North Korean Arrested in Kim Jong-Nam Killing Released Due to Lack of Evidence
The only North Korean arrested over the Cold War-style assassination of Kim Jong-Nam was released Friday as diplomatic wrangling between Pyongyang and Kuala Lumpur intensified over the murder.
The cover of a Chinese magazine features a portrait of Kim Jong Nam, the late half-brother of North Korean leader Kim Jong-Nam. (Image: Reuters)
Kuala Lumpur: The only North Korean arrested over the Cold War-style assassination of Kim Jong-Nam was released Friday as diplomatic wrangling between Pyongyang and Kuala Lumpur intensified over the murder.
47-year-old Ri Jong-Chol was freed a day after attorney general Mohamed Apandi Ali announced there was insufficient evidence to charge him and that he would be deported on Friday.
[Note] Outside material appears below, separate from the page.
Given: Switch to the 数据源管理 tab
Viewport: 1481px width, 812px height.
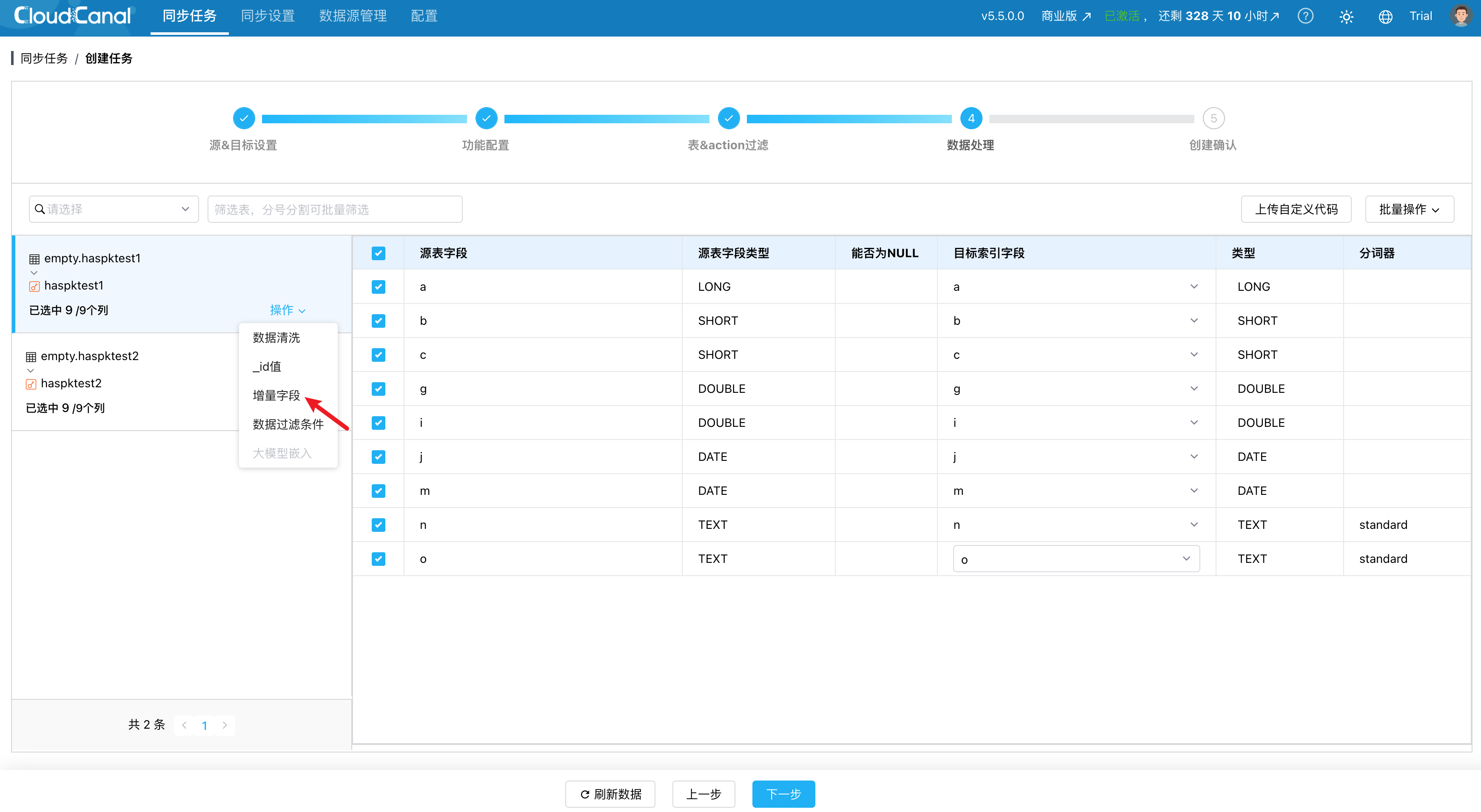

The vehicle carrying Ri, who wore a bulletproof vest, was escorted by a six police-car convoy and motorcycle outriders. Roads were sealed off as the motorcade left the police station where he has been held.
A senior police official who asked not to be named told AFP that Ri had been handed over to immigration authorities in the administrative capital of Putrajaya.
"I do not know when he will be deported as they will need to sort out the travel documents," he said.
Ri's release came two days after two women -- one Vietnamese and one Indonesian -- were charged with murdering the half-brother of North Korean leader Kim Jong-Un with a deadly nerve agent.
Four others are thought to have fled to Pyongyang on the day of the murder.
Ri was arrested days after Kim suffered an agonising death when he was attacked at Kuala Lumpur International Airport as he waited to board a flight to Macau.
CCTV footage shows two women approaching the heavyset 45-year-old and apparently smearing his face with a cloth.
Swabs of the dead man's face revealed traces of the VX nerve agent, a banned synthetic chemical so deadly that it is classed as a weapon of mass destruction.
Indonesian Siti Aisyah, 25, and Doan Thi Huong, 28, from Vietnam, were charged with murder on Wednesday. If found guilty, they could be hanged.
South Korea has pointed the finger of blame at North Korea, citing what they say was a standing order from Kim Jong-Un to kill his exiled half-brother.
North Korea, which has not acknowledged the dead man's identity, has vehemently protested the investigation, saying Malaysia is in cahoots with its enemies.
In response, Malaysia has cancelled a visa-free travel deal with North Korea and recalled its envoy to Pyongyang.